- **PROVIDED DATA**:
___

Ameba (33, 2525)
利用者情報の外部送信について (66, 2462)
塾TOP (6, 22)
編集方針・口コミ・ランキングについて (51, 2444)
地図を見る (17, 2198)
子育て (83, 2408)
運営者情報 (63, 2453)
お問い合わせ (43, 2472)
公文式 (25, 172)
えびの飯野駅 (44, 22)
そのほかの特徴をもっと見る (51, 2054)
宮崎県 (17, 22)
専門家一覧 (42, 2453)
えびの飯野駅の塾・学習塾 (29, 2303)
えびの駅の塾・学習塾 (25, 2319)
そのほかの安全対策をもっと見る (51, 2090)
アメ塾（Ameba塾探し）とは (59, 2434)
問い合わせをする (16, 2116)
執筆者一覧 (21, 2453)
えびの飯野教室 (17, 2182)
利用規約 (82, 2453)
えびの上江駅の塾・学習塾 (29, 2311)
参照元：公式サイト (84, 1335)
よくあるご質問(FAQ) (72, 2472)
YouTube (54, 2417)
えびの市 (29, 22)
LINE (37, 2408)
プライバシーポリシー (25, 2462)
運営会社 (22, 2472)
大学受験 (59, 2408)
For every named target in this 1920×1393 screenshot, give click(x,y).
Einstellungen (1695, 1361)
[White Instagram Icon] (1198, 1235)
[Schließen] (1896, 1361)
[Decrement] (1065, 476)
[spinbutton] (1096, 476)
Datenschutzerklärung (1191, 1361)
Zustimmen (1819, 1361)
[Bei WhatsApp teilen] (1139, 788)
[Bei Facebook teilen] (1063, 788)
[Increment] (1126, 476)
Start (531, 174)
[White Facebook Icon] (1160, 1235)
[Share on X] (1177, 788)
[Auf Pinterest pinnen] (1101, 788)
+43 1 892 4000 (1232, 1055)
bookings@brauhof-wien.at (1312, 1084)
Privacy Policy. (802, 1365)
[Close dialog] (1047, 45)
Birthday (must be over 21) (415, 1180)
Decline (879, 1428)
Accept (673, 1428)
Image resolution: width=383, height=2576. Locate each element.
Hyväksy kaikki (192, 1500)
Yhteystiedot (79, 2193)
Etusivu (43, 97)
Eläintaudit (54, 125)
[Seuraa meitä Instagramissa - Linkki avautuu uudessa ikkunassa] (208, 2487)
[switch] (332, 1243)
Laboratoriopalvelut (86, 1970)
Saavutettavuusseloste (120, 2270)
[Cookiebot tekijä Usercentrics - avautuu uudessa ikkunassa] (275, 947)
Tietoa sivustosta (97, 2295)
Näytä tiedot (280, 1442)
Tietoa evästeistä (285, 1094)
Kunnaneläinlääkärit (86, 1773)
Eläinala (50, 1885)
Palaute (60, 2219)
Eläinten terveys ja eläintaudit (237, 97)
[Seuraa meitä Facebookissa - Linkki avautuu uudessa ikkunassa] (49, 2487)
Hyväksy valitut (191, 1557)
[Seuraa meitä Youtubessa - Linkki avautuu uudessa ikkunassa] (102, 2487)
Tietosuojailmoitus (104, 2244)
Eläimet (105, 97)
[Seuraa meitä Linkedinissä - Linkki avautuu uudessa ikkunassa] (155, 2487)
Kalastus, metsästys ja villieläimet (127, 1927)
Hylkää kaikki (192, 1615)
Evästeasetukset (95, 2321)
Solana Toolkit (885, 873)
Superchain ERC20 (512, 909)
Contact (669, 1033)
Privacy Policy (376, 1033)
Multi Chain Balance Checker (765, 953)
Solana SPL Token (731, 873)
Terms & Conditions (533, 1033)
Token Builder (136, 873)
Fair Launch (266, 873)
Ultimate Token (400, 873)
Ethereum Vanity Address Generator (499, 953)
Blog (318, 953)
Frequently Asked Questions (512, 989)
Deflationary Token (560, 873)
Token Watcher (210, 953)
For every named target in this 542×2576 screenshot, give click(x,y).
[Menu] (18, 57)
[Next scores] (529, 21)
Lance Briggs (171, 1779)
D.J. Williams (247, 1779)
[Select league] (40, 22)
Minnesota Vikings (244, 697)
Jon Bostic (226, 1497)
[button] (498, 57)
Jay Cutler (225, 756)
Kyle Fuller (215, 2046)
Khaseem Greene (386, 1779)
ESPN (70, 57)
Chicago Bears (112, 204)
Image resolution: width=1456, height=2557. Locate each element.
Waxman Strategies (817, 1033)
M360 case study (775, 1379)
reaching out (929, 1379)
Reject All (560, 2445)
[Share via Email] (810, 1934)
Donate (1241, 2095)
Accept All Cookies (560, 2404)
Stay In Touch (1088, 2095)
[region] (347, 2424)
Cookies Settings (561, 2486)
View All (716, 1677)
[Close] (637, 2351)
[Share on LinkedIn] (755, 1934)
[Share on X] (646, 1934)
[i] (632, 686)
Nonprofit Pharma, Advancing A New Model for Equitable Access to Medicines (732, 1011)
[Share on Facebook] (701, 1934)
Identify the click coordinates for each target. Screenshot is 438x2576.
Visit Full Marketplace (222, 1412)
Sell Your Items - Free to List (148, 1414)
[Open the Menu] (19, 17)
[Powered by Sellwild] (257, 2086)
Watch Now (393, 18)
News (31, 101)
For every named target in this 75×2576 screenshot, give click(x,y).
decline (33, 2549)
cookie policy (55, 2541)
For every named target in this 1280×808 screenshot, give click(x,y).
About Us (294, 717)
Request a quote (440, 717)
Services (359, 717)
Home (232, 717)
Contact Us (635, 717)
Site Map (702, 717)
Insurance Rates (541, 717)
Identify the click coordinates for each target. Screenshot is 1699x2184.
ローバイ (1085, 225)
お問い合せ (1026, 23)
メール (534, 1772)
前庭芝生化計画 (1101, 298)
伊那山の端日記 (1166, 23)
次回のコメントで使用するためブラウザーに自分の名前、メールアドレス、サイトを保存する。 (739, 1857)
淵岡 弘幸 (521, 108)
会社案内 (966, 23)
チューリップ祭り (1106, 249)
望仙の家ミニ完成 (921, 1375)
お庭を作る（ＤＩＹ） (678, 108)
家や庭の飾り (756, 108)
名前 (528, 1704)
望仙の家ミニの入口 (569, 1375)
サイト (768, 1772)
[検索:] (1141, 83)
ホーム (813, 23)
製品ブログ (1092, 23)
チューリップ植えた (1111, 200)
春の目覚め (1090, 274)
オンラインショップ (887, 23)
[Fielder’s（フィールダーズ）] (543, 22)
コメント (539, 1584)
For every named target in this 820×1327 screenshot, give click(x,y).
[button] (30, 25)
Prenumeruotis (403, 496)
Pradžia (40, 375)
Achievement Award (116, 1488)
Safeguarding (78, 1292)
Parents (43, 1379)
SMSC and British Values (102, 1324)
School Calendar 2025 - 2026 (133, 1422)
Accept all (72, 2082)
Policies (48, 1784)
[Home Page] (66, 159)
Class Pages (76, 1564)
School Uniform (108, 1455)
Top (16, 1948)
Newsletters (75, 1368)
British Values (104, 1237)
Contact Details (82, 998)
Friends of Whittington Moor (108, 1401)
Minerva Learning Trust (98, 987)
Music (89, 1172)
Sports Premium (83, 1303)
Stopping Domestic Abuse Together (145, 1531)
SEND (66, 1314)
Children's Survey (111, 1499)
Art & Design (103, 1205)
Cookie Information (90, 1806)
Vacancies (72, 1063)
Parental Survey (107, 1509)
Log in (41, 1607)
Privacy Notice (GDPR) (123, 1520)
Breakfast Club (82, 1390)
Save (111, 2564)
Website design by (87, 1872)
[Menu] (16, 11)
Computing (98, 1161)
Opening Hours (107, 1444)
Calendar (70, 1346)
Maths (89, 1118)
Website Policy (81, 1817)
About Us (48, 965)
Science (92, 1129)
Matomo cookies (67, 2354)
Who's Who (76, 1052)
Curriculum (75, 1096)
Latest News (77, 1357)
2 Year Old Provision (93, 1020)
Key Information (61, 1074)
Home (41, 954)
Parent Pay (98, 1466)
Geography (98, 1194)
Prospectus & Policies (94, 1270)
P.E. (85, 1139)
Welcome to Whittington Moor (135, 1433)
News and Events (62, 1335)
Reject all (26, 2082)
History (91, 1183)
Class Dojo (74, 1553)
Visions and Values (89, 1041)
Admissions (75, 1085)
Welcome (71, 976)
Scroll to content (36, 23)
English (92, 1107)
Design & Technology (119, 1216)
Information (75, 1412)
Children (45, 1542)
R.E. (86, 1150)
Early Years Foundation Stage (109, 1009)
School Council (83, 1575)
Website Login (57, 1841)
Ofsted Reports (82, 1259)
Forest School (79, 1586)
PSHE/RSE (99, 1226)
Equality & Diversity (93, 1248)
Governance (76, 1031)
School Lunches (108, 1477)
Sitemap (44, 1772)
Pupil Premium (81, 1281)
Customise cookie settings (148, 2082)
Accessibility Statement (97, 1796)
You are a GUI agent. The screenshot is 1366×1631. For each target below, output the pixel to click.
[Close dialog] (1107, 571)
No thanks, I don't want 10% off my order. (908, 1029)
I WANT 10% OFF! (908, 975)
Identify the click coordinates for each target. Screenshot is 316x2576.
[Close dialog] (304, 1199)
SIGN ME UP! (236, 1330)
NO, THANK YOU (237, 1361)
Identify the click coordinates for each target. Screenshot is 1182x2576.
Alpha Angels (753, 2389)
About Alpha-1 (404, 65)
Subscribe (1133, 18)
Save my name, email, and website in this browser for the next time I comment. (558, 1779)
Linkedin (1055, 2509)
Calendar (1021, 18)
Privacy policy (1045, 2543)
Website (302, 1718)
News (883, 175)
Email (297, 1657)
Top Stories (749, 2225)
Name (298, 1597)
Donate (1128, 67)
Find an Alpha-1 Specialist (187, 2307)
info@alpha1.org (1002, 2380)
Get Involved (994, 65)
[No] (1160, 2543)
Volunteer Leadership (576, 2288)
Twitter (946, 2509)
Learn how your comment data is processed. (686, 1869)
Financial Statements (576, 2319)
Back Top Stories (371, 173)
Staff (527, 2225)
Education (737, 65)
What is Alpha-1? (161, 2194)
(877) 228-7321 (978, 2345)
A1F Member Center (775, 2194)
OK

___

- **WHAT THE EXERCISE ASKS**:
All lines above holding the word "click" make up the answer; copy each one.

- **ANSWER SPACE**:
For every named target in this 1920×1393 screenshot, give click(x,y).
For every named target in this 542×2576 screenshot, give click(x,y).
Identify the click coordinates for each target. Screenshot is 438x2576.
For every named target in this 75×2576 screenshot, give click(x,y).
For every named target in this 1280×808 screenshot, give click(x,y).
Identify the click coordinates for each target. Screenshot is 1699x2184.
For every named target in this 820×1327 screenshot, give click(x,y).
You are a GUI agent. The screenshot is 1366×1631. For each target below, output the pixel to click.
Identify the click coordinates for each target. Screenshot is 316x2576.
Identify the click coordinates for each target. Screenshot is 1182x2576.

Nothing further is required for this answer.